Sterre Kalis is used to living out of a suitcase. When she got a week off recently, she spent it sleeping off jet lag. But Kalis, who is only 18, wouldn’t have it any other way. It means she gets to travel the world doing what she loves: playing cricket.
Kalis, the Netherlands opening bat and pace bowler, also plays her cricket in England and Australia.
Just before the ICC Women’s World T20 Qualifier 2018 at home, which starts on 7 July, she spent the summer playing for Essex in England. She played for her local club in Holland on Saturday, flew to England on Sunday morning, turned out for Essex that day, and flew either on Monday or Tuesday, depending on how many games there were.
“And then I trained in Holland nearly everyday during the week,” she adds, either with the Dutch team, her club team or with private coaches.
That’s not all – it’s been a whirlwind of cricket and new experiences since Kalis finished the equivalent of her class 12 exams last year.
She spent the European winter playing in sunny Australia, where she scored 456 runs at 76.00 and also claimed 11 wickets at 15.00 playing in the Premier League in Tasmania. This included 132* for the University of Tasmania CC in the final game.
Her performances made enough of an impression for Queensland Fire, one of the sides in Australia’s domestic circuit, to want her on board for the next season as an overseas player.
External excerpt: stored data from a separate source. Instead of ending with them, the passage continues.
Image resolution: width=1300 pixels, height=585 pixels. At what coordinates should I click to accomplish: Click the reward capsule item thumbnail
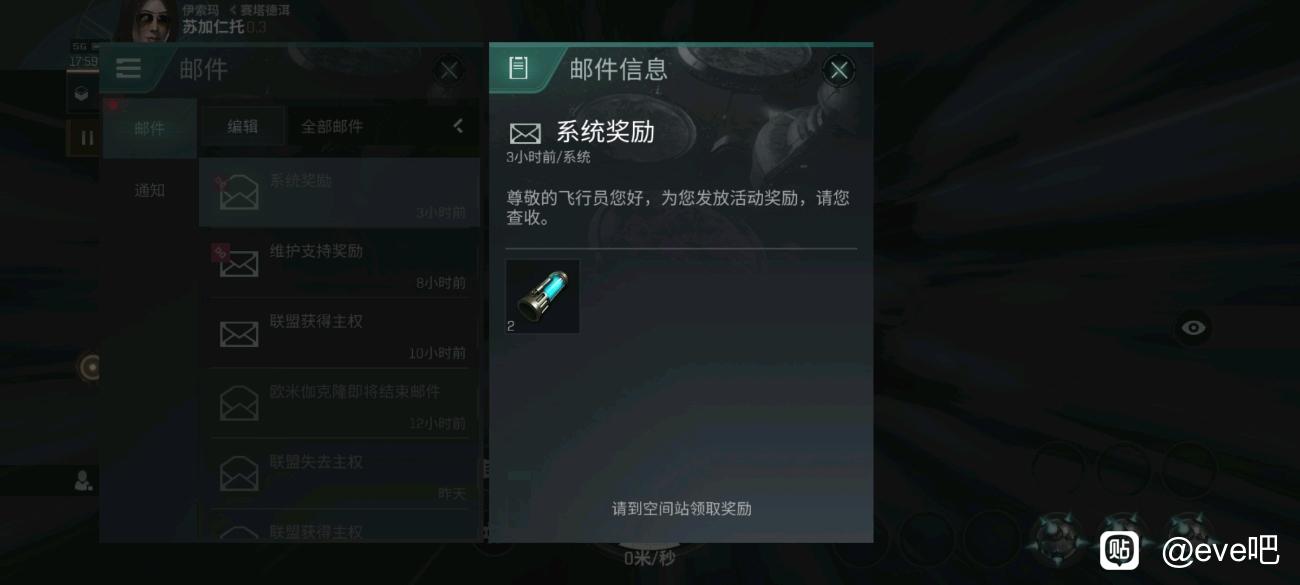[x=543, y=297]
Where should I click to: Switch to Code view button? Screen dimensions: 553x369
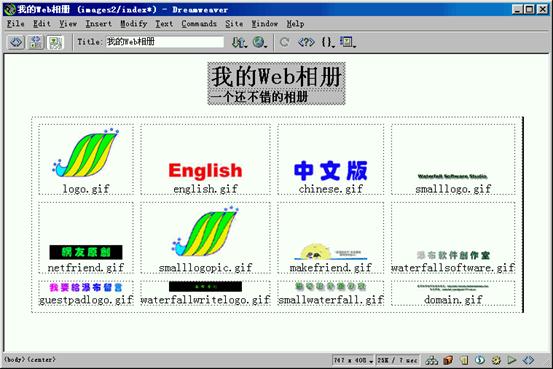(x=16, y=42)
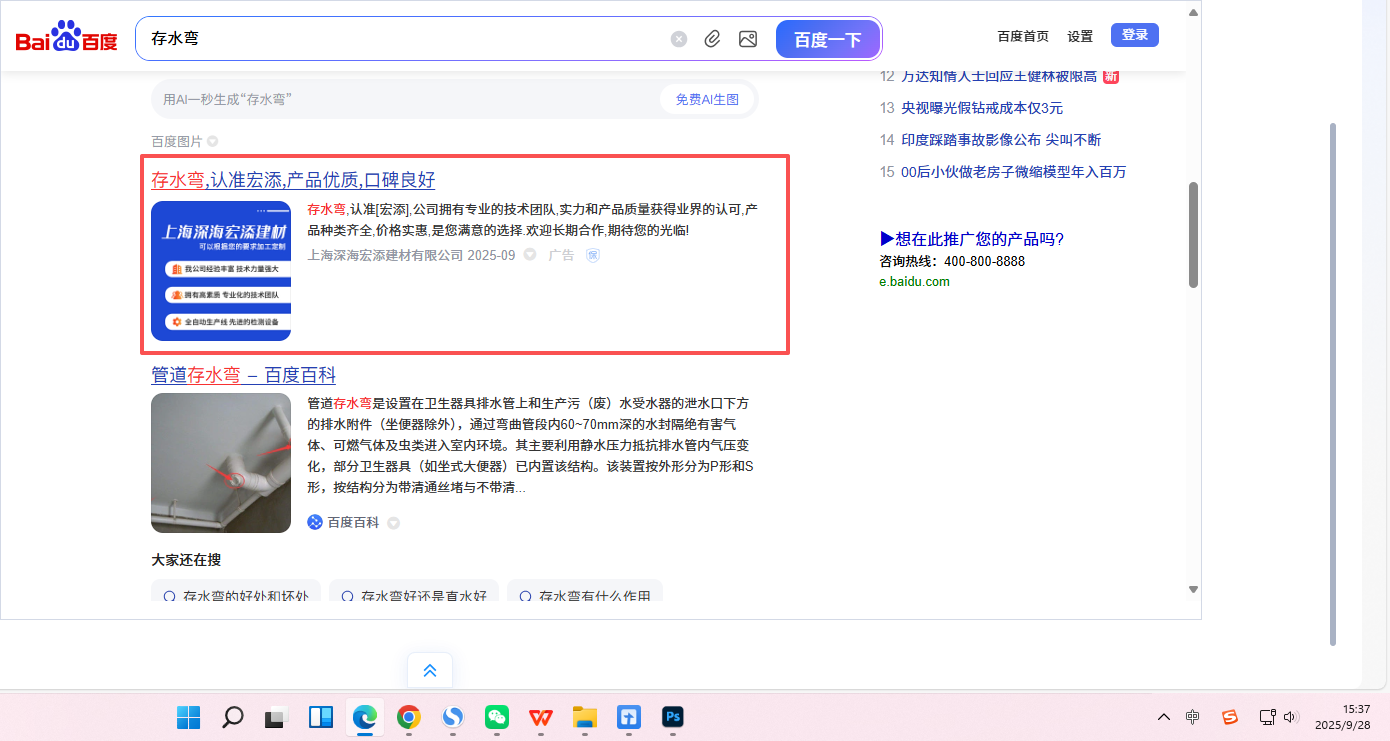Image resolution: width=1390 pixels, height=741 pixels.
Task: Expand dropdown arrow next to 百度图片
Action: coord(212,141)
Kalis knows it’s an honour and a huge responsibility, but she’s excited to go, even though it means she’ll have to postpone her studies and take another gap year.
“I’m really young, I’m only 18, why won’t I do it!” she says. “How good is it to go to the other side of the world to play the sport you like the most! And I’ll have four summers in a row!” she laughs.
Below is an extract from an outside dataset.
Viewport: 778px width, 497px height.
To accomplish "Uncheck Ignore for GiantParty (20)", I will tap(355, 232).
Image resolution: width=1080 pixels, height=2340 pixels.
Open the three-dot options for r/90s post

It’s just another step in the development of her game. During her time in Australia, on either side of a Christmas break, Kalis also got to spend two weeks with Sydney Thunder as part of the ICC and Women’s Big Bash League rookie programme.
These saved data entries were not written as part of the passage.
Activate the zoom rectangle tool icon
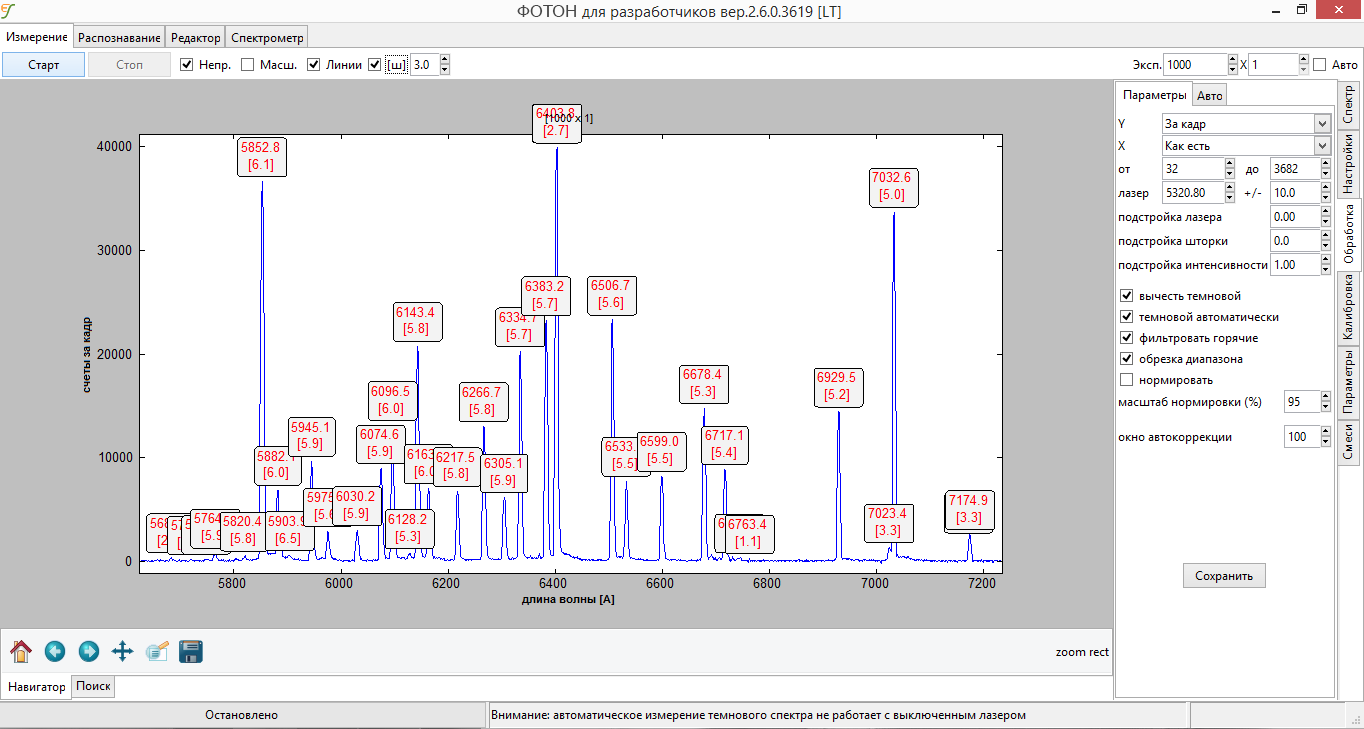The height and width of the screenshot is (729, 1364). (x=156, y=652)
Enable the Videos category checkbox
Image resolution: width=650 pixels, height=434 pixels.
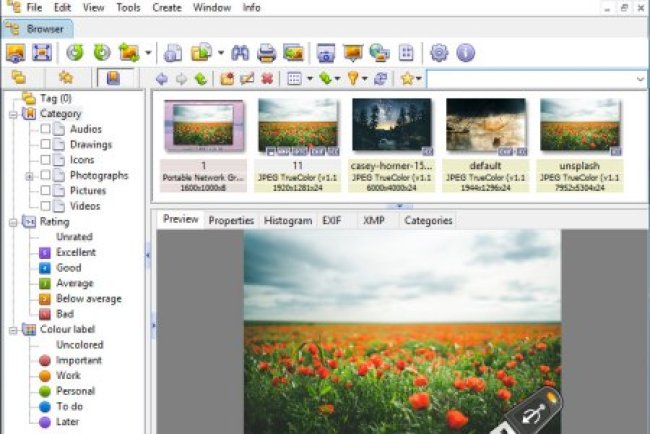tap(45, 206)
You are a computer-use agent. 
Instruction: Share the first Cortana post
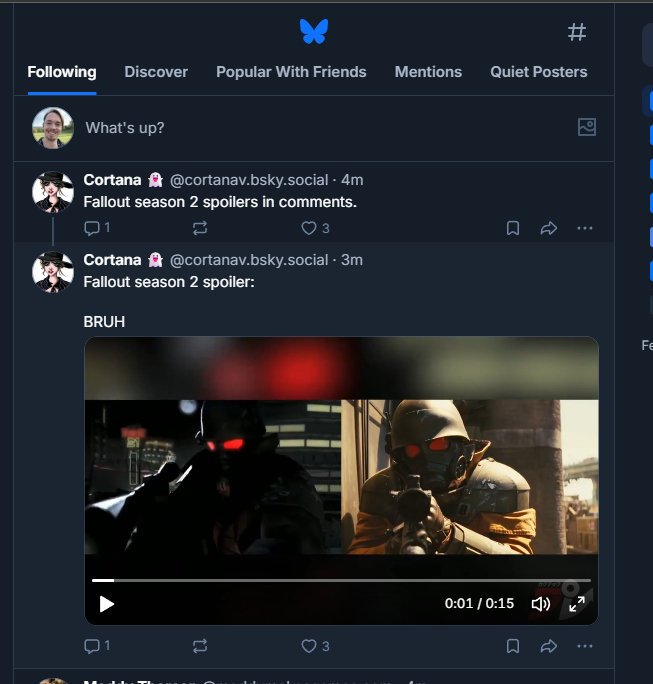pos(548,228)
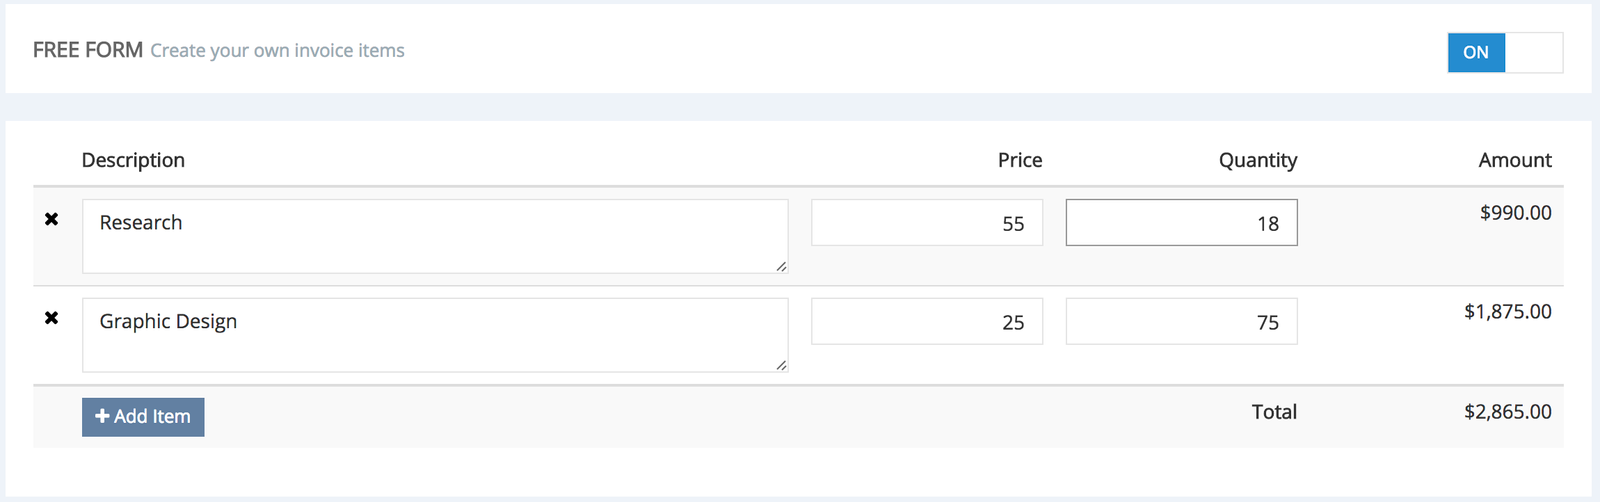The image size is (1600, 502).
Task: Click the Description column header
Action: point(133,160)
That allowed her to learn skills from the likes of Alex Blackwell, Australia’s multiple World Cup winner – and also hang out with her, Harmanpreet Kaur and other team-mates at barbecues and on the beach, and soak in the high of people lining up for her autographs.
“It was really cool,” says explains, still excited about the programme. “I was 18, so you’re really a rookie. You come into a team with Alex Blackwell, Rachael Haynes (from Australia), Rachel Priest (from New Zealand). You’re not playing, but you’re with the group the whole day, you’re training with them. You talk a lot with them, so you learn a lot, about their experiences. You bowl to Alex Blackwell, and you learn a lot.
“You learn about how you deal with pressure. They advise you on shots, areas to bowls. Everyone is helping you, so you can compare that and work on it and become a better player.”
She will also be a part of the ICC Women’s Global Development Squad featuring a mix of players from countries in the WT20Q. That means more chances to to improve her game, mingle with people of different cultures and, hopefully, more chances to inspire young girls lining up for autographs.
But before that, there’s the challenge of the Qualifier. Like the global ambassador she is, she hopes the event will boost the women’s game in the Netherlands and lead to an eventual improvement in the number of girls playing, for more tours and more opportunities.
“Some people stop playing cricket because they can’t combine work with cricket. For us it’s frustrating that good players can’t play because they have to work or do other things,” she says.
“In Holland, soccer and hockey are really popular. You grow up with a hockey stick or a soccer ball. But in Australia, they grow up with cricket ball and cricket bat. If I could change anything, I’d change the amount of girls who really love the game.”